Le retour industriel calculé sur un seul programme ne doit plus constituer une clef d’entrée systématique, comme ce fut trop longtemps le cas. De ce point de vue, les règles de l’Organisation conjointe de coopération en matière d’armement (OCCAr) permettent désormais d’envisager un retour sur plusieurs programmes sur une base pluriannuelle.
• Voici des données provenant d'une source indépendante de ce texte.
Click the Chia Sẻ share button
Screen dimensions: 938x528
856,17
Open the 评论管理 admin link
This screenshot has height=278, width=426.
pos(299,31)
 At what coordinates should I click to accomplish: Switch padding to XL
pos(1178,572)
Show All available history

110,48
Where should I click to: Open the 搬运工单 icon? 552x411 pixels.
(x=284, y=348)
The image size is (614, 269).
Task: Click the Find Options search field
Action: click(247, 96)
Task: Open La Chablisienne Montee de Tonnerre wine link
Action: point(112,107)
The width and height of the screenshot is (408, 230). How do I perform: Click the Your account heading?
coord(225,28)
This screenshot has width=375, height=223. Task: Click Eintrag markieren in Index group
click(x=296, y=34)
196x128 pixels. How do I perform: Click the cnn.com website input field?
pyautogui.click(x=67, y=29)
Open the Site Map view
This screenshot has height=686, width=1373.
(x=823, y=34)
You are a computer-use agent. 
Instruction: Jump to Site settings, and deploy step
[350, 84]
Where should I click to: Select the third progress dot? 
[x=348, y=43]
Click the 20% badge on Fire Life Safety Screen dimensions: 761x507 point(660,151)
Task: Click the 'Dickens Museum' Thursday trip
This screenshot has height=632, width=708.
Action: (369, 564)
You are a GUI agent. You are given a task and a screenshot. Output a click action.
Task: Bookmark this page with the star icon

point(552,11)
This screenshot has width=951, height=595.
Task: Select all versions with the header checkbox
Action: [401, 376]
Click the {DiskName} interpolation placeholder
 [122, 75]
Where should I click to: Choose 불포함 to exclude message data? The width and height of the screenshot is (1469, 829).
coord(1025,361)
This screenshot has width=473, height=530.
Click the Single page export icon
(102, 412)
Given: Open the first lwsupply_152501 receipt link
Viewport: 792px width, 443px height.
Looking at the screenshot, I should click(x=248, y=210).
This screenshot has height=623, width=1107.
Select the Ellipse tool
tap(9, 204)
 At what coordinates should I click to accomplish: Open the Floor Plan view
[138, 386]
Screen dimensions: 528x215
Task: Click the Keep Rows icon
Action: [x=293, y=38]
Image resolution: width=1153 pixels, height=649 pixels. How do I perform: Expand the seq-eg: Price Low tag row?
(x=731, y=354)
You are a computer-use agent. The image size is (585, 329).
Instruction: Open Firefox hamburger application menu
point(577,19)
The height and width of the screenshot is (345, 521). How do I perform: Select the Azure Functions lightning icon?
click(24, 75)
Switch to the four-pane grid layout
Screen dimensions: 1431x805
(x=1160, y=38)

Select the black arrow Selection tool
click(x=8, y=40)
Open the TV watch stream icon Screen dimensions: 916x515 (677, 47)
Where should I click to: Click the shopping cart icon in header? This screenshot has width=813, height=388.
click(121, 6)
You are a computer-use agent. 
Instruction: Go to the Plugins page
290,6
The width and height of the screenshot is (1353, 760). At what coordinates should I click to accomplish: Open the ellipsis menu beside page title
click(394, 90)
Les industriels choisis doivent l’être en fonction de leur maîtrise effective des technologies mobilisées et non pas du désir de l’industriel ou de l’État d’acquérir cette autonomie pour ensuite devenir un concurrent – comme on l’a notamment constaté en Italie.

Les « grandes multinationales de la coopération » sont séduisantes mais hasardeuses, comme nous le rappellent les cas de l’A400 ou du NH90, programme de l’OTAN comprenant vingt-quatre versions pour dix-sept pays.

Dans ces conditions, il me semble préférable d’adopter une politique des « petits pas » qui soit pragmatique et progressive, à partir de projets bilatéraux ouverts, potentiellement inclusifs, ou bien de projets multilatéraux fondés sur une forte convergence du besoin et de l’agenda, éventuellement élargis à d’autres nations, une fois les modes de gouvernance consolidés. Dans l’affaire de la frégate Horizon, nous avons commencé par coopérer avec les Britanniques. Nous avons voulu faire entrer trop tôt les Italiens si bien que les Britanniques se sont retirés, ce qui nous a donc fait perdre du temps. La chronologie et l’instanciation des décisions sont par conséquent très importantes.

En conclusion, si la coopération me paraît intéressante – en tant que chef militaire –, c’est d’abord, parce qu’elle facilite l’interopérabilité. À l’heure des opérations interarmées, internationales et combinées, cette dernière est en effet une clef du succès, tant le fait de disposer de matériels communs, ou à tout le moins compatibles, conditionne la synergie en matière de doctrine et de procédures. Ma deuxième raison est d’ordre économique. Ce n’est pas le coût unitaire du matériel qui compte ; ce sont les investissements dans la conception et le développement, qu’aucun pays ne peut plus assumer seul, sauf sur de tout petits éléments. À cet égard, la coopération favorise l’accès aux matériels de forte capacité nécessaires à la diversité de nos missions et au rôle d’entraînement que nous entendons jouer sur la scène internationale.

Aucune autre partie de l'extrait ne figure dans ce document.